I am one of those people who enjoys sophisticated alchemy of Indian cuisine. My problem with many Indian restaurants, though, is the fact that their food tastes like a mixture of every single herb and spice that is grown on the face of the earth which makes it almost impossible to identify any. Wait, I even have a name for it: spiced mud. At Nilgiri’s, however, every dish has its own star spice, a lead singer in a band so to speak. The star spice is then well-balanced by other spices (back-up singers) and well-orchestrated by the other ingredients carefully (like the rest of the band) and all of that is put together by the fantastic team of Nilgiri’s. And, this is the kind of music you can actually eat!
Gobi 65 (above)
There are many things about Nilgiri’s that sets it apart from other Indian restaurants. Usually you get a particular style of cooking or region depending on where the owner comes from and that style never changes. Neither does their menu. It’s because Ajoy was trained by six Indian master chefs who are experts in their own regional cuisine, Nilgiri’s Sunday Buffet menu changes every month and each time it is another exciting regional food that blows your mind. Moreover, Indian food you have at Nilgiri’s is quite contemporary yet all solid foundation of the cuisine is still preserved.
Aloo Gobhi (above)
Nilgiri literally means Blue Mountain in many languages. This world class, award winning restaurant is located on Christie Street in St. Leonards. Upstairs, there is the actual restaurant and private function rooms. Downstairs, there is reception and tiffin room.
Malai Kofta (above)
Private Function Rooms
A friend of ours once told us that the current premise of Nilgiri’s used to be a Japanese restaurant and that’s how you may be able to explain some of those function rooms with a hole in the middle through which your feet go, in a dangling-in-the-air fashion. You take your shoes off before you enter and the table area has cushions on the floor. Each room is named after five elements in Ayurveda: boomi (earth), vayu (air), jal (water), agni (fire) and akash (space). Private function rooms are excellent for celebrations or get-togethers. We celebrate our birthdays with my husband as they are only a day apart.
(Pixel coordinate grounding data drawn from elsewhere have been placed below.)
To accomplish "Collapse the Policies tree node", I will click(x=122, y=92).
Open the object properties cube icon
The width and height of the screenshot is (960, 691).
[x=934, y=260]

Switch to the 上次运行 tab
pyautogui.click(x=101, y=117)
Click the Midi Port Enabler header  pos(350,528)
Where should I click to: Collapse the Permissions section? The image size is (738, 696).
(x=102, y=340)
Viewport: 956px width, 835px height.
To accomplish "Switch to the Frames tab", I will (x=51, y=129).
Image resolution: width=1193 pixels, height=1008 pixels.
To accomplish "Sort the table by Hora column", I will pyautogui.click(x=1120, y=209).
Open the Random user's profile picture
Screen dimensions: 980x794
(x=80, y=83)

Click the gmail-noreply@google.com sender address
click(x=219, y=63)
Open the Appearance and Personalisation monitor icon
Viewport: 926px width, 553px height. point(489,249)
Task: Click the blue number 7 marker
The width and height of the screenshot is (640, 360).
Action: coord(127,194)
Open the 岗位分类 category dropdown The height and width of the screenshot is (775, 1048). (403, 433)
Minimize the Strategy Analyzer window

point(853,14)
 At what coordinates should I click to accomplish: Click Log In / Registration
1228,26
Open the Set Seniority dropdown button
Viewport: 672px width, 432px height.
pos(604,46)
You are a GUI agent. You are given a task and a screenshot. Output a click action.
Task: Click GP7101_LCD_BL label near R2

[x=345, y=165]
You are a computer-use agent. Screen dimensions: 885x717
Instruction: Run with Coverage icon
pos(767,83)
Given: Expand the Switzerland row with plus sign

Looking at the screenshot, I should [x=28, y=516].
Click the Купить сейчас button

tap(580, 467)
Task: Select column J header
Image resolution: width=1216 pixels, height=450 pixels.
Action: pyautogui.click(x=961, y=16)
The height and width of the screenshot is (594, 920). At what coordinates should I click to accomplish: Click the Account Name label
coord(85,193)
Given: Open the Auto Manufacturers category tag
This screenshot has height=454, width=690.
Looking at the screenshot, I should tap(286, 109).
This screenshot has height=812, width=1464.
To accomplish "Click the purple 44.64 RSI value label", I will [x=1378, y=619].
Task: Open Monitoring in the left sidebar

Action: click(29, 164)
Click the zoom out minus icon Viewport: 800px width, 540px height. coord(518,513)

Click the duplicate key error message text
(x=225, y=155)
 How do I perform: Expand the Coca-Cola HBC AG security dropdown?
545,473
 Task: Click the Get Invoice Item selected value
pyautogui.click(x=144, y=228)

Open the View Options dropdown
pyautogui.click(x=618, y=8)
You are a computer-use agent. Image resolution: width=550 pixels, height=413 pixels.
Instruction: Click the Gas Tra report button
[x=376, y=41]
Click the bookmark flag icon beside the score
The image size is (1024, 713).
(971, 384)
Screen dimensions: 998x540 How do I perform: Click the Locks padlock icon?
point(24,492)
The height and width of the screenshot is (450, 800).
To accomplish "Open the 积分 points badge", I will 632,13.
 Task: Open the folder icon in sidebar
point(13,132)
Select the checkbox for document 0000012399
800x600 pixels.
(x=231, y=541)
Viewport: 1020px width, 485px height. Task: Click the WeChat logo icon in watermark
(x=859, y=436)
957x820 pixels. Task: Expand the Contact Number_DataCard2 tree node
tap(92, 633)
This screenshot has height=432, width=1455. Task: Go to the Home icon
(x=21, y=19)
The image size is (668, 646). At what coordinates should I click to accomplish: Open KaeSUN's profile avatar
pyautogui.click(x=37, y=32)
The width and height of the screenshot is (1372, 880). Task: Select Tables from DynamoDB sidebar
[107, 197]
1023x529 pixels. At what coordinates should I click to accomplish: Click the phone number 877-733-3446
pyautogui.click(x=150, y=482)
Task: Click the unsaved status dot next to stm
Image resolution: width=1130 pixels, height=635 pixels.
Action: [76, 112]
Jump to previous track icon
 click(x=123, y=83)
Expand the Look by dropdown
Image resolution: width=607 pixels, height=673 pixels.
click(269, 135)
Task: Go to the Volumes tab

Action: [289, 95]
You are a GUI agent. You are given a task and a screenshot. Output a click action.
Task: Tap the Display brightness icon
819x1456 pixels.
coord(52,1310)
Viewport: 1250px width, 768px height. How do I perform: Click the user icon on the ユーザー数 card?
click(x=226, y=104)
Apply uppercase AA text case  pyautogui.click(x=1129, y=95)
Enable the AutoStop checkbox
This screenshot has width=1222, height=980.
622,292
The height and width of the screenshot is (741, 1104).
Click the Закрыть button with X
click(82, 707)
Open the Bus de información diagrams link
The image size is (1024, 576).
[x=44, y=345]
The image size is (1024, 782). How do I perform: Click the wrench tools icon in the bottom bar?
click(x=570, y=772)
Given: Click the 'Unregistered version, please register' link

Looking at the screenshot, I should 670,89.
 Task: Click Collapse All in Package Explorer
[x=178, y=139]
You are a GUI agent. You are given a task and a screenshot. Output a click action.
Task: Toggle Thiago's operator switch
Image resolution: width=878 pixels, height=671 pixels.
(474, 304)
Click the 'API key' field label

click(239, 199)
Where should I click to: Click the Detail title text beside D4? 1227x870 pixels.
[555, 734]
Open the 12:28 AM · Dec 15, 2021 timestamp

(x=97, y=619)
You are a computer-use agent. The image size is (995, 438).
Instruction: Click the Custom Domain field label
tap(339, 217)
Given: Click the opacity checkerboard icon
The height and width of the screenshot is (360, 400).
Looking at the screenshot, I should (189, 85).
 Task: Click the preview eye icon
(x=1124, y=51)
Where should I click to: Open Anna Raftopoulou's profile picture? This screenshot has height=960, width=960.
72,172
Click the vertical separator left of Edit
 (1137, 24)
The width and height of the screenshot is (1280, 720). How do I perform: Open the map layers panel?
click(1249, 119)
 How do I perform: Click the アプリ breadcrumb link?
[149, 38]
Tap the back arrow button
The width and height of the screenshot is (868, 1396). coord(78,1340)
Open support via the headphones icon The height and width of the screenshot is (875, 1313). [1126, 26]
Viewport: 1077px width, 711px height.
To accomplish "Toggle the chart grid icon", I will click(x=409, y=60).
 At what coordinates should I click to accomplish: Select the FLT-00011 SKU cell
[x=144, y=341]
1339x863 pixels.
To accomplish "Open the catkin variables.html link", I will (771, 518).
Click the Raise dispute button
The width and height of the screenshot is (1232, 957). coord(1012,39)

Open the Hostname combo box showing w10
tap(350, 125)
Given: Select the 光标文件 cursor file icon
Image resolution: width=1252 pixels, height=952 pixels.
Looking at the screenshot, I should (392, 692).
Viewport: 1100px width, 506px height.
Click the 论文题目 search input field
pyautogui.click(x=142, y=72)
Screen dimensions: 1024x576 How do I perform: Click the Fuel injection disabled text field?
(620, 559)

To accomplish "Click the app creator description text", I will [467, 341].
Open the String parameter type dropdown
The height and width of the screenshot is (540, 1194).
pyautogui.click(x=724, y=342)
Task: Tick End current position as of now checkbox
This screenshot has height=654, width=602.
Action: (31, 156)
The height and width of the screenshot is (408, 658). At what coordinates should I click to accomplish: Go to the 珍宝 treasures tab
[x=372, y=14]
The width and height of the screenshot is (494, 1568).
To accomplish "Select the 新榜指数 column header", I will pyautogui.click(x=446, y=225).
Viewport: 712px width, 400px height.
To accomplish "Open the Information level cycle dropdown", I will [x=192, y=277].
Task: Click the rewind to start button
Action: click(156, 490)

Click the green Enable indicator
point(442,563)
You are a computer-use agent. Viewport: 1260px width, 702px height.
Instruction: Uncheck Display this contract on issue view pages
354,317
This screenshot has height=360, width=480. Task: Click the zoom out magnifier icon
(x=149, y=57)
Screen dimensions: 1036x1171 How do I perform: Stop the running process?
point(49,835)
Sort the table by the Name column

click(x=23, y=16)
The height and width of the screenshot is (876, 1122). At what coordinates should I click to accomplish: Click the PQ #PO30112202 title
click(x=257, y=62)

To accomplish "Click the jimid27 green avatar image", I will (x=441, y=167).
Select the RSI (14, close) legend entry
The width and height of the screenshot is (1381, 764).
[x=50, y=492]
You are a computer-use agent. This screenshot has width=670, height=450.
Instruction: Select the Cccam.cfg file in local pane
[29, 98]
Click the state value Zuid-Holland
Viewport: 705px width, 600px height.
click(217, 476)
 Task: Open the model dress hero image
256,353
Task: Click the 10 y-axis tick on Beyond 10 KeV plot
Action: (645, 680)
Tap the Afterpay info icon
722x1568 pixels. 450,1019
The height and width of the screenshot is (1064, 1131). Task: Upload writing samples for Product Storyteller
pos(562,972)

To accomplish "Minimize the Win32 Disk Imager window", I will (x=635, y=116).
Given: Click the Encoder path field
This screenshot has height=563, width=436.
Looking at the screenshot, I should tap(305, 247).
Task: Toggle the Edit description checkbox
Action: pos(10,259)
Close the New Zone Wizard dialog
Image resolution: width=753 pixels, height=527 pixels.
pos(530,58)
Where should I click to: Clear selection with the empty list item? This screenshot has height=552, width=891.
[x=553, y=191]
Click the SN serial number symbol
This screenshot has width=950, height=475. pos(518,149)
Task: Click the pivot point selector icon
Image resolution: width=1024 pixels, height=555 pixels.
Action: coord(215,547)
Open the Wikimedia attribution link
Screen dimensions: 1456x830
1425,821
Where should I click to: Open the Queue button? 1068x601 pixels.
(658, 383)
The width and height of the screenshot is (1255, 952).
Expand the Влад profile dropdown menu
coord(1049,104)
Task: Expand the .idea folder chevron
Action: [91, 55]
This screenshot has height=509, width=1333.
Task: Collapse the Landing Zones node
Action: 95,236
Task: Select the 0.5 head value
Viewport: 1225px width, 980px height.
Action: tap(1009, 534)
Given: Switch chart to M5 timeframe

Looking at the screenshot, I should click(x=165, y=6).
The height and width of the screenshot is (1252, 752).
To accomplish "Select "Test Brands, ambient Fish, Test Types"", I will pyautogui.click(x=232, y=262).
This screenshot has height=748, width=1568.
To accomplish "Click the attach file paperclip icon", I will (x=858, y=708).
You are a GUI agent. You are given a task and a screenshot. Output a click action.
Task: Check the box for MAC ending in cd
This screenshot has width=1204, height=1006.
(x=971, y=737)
Tiffin means snacks; quick and easy bites people eat between meals in Southern India. At Nilgiri’s, they serve thalis, biryanis, dosais and uttampams. Open during the day for lunches.
Ajoy Joshi is an award-winning master chef, an authority on Indian food, not just in Australia or in India but overseas as well. He also appeared on TV and radio as guest chef –including New Zealand television, yes, Dad told us. Apparently, Ajoy founded Nilgiri’s in the late 90s and is supported by his wife Meera –whose masala chai recipe is a killer –and his son Aniruddh –who is a pretty handsome fella. And of course, let’s not forget the fantastic team at Nilgiri’s.
I remember taking one of Ajoy’s vegetarian cooking classes with my husband long time ago. We learnt how to make our own paneer, aloo samosas, dal makhani, palak paneer –you make paneer first, of course. That was the beginning of my education in Indian cuisine. That was the first time I was introduced to not-so-mainstream Indian spices and how to source them in Sydney as well. Considering those were my early days in this country, Ajoy’s vegetarian cooking class was just the right thing for me. These days, we enrol Dad for a cooking class whenever he’s in Sydney. He has done one and I’m sure he wouldn’t say no to another one 🙂
Nilgiri’s is ever so changing, ever so evolving. Get yourself there so your education in Nilgiri’s food can begin too.